Sunday, April 10, 2016

Weekly Report 6
April 10, 2016

Who is Alaa Al Answany?
Alaa Al Aswany is the bestselling author of three previous books published in Arabic. He is a journalist who writes a monthly opposition newspaper column, and he makes his living as a dentist in Cairo, Egypt, where his first office was in the Yacoubian Building (.  Al-Aswany was born on 26 May 1957 in Egypt.  He attended Le Lycée Français in  Cairo and received a bachelor's degree in dental and oral medicine at Cairo University in 1980. He went on to pursue a master's degree in dentistry at the University of Illinois at Chicago in 1985. He speaks multiple languages, which includes Arabic, English, French and Spanish (Qualey, 2015).
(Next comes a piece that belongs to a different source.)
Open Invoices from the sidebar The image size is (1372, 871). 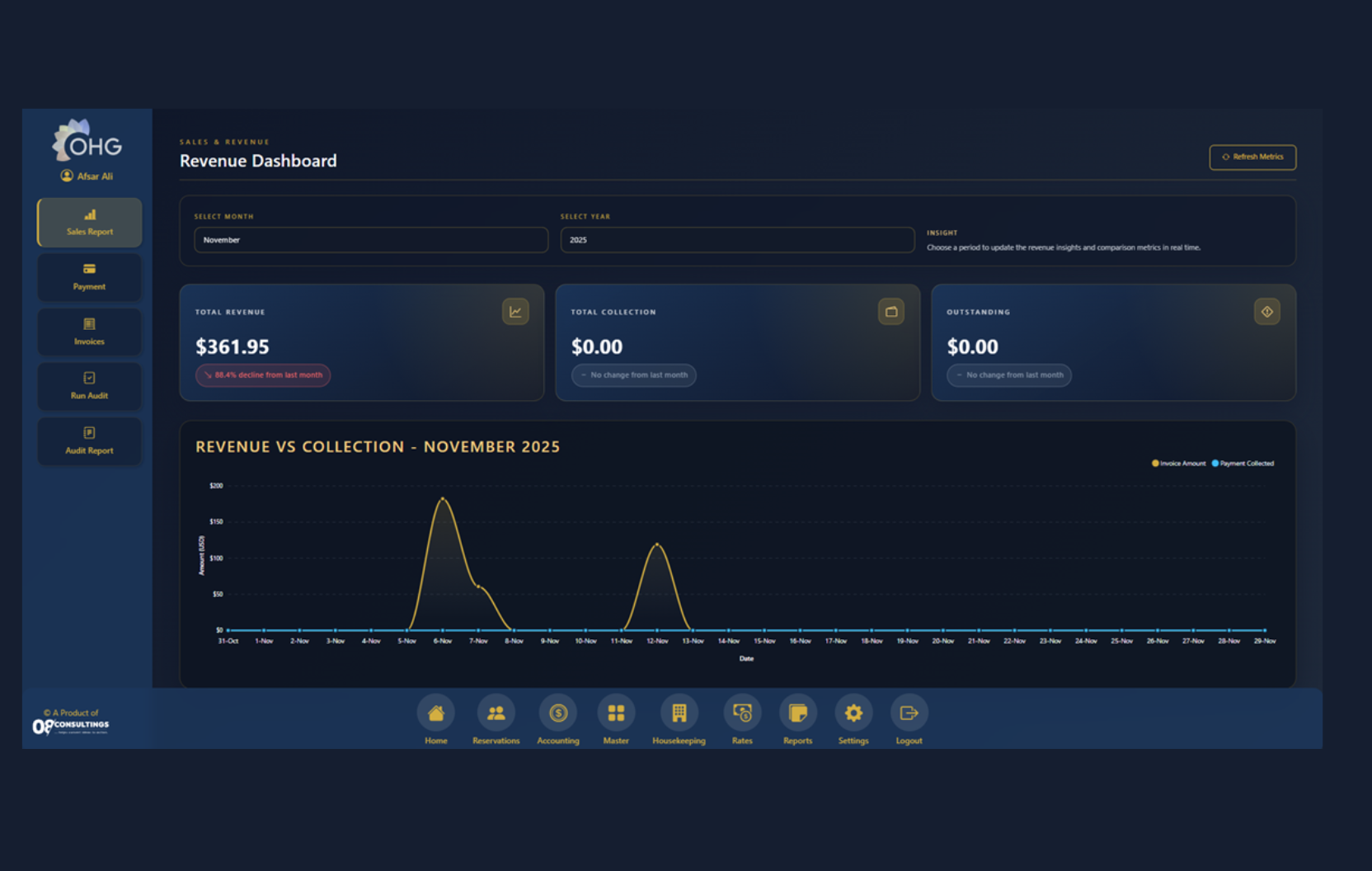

Role in Egyptian Revolution  
Alaa Al Aswany is one of the few prominent faces of Egypt's so-called leaderless revolution, a Vaclav Havel for this Arab Spring. The was in Tahrir Square each of the 18 days before Hosni Mubarak fell from power two months ago (Rustin, 2016). In January 2015, the Gingko Library published Democracy is the Answer: Egypt's Years of Revolution, a collection of newspaper columns written by Aswany for  Al-Masry Al-Youm between 2011 and 2014. He believes that democracy is what Egypt needs and the only way to get it is to take action.   
For years before the Egyptian revolution in January 2011 Al Aswany, had been a critic of the Mubarak regime. As mentioned earlier, when the revolution broke out he was among those in Tahrir Square calling for democratic reform and demanding that Hosni Mubarak stand down. Since then Aswany has continued, through his popular weekly column for the newspaper Al-Masry Al-Youm, to propound the ideals of the January 2011 revolution, embodied by the young protestors that risked everything to occupy Tahrir by his side. In his many columns over the ensuing three years collected and translated here for the first time Al Aswany confronted the crucial issues of the day head-on as an increasingly stratified and divided country sought to agree a constitution and elect a democratic government (Qualey, 2015).

Interesting facts
According to the article, In October 2010, The Israel/Palestine Centre for Research and Information (IPCRI) said it was offering its Hebrew  readers the rare privilege of reading the best-selling Egyptian novel  The Yacoubian Building. While Alaa Al-Aswany refused for the book to be translated into Hebrew and published in Israel , a volunteer had translated it and the IPCRI wanted to offer it for free to expand cultural awareness and understanding in the region. Al-Aswany was deeply frustrated by this, as he rejected the idea of normalizing with Israel, and accused the IPCRI and the translator of piracy and theft. For this, he complained to the International Publishers Association.